Professional Development

for English Teachers

My First P.A.R.K. Conference

As a P.A.R.K. Conference "newbie" , I had no idea what to expect from my very first event. Given that there had been twenty six previous occasions though, my expectations were certainly not low. Similarly so, my curiosity had been piqued having been lucky enough to witness some of the inner workings of how such an occasion is pieced together. You see, I was not just a conference newbie, but a P.A.R.K. School newbie too, thus viewing the entire experience with completely fresh eyes.

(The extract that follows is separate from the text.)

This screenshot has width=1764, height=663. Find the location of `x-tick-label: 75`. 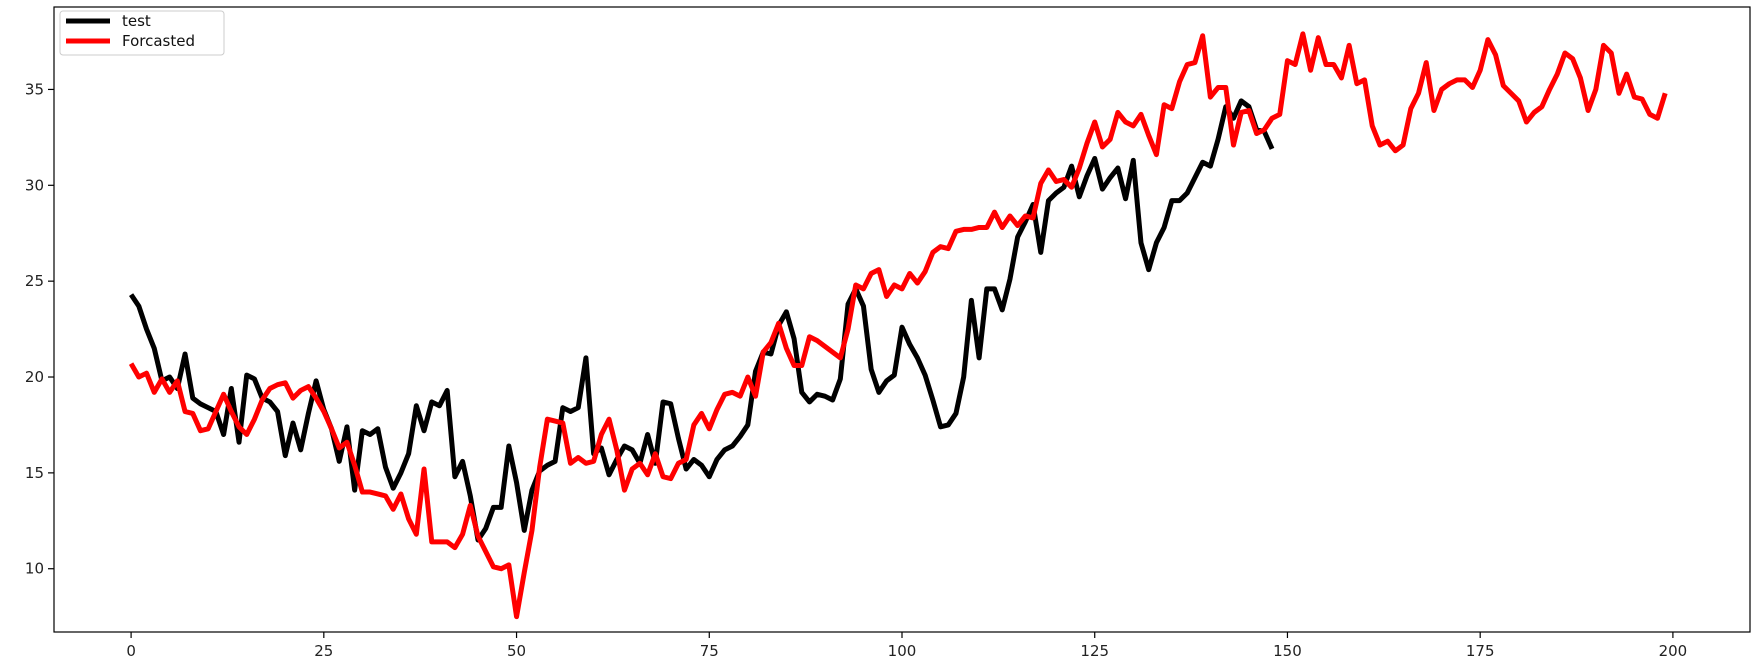

x-tick-label: 75 is located at coordinates (710, 651).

My day started well upon finding a fellow teacher with whom I could amble around curiously with whilst peering at the quite staggering array of books and resources being showcased. There was a lovely anticipatory buzz as people bumped into acquaintances - old and new - as we all looked forward to the forthcoming plenary speaker. It was clear that the conference had come to life already and that the hustle and bustle of the morning was just the beginning.

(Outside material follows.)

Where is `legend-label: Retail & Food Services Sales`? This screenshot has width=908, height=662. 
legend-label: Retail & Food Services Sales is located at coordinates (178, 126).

Our anticipation was well worth it with the first line up of the day, Fiona Mauchline, who with a nostalgic start from pre-pandemic to mid-pandemic to infinity… and beyond!, presented us attendees some food for thought about engaging meaningfully with our students. The objectives of taking away valuable information and using our intuition and sensitivities, alongside more practical tools, gave us all a great springboard into the rest of our days.

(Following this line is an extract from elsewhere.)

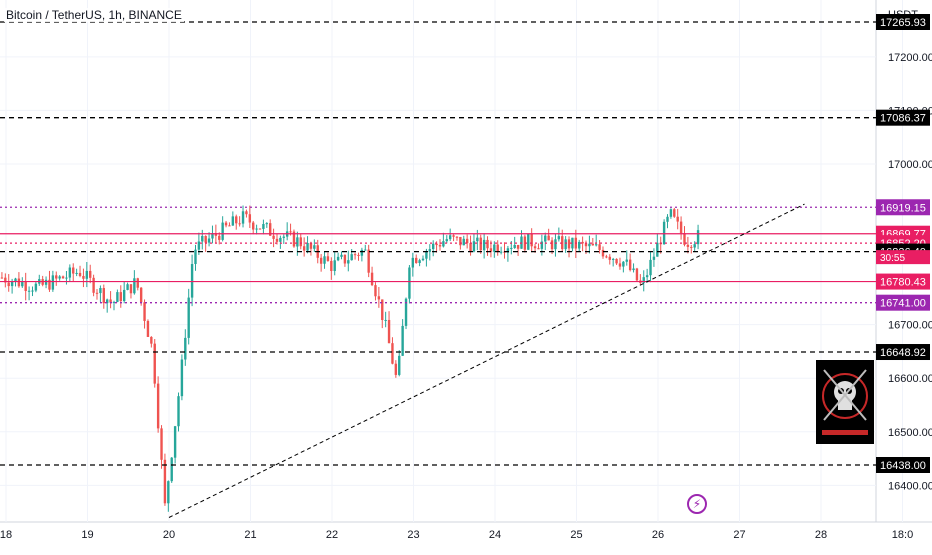  I want to click on level-label: 16741.00, so click(903, 304).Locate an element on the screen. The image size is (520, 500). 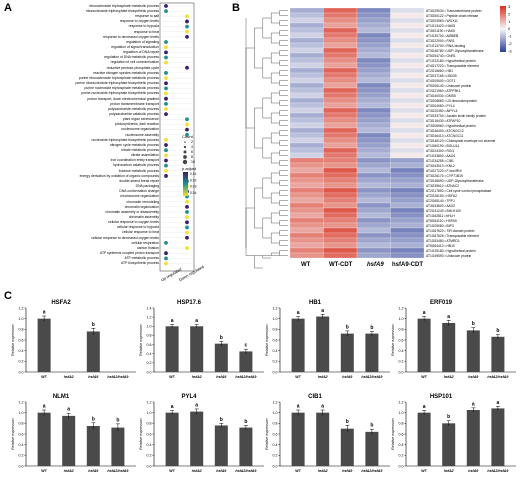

Following my dalliance with infinity (and beyond!), I moved along to my first workshop with a little trepidation as I had lost my teacher buddy to another session, and I was acutely aware that it had been some time since I had sat on the other side. I need not have worried. With each successive workshop, I nestled quite happily into the simple joy of being a student once more. No stressing about engaged or confused students, or whether the material was appropriate or adequate to the task, I simply enjoyed being the educatee* and not the educator. And for me, that was a beautiful key to the day. As a teacher I could sit back and enjoy the experience whilst gaining some knowledge and inspiration as to how to better my daily teachings.

Drama and education blended nicely for curtains down with David Fisher doing some tidy edutaining of his own. Spirits were high for the final plenary with some extra enthusiastic humming from some quarters! I would be lying if I said I had displayed quite such exuberance but I certainly joined in the laughter and general merriment that seemed to have gripped us all. And that is how I departed my first - and P.A.R.K’s 28th - conference: with a spring in my step, a smile on my face and thankful to be part of such a career that constantly challenges yet presents great opportunities to evolve within an ever changing field.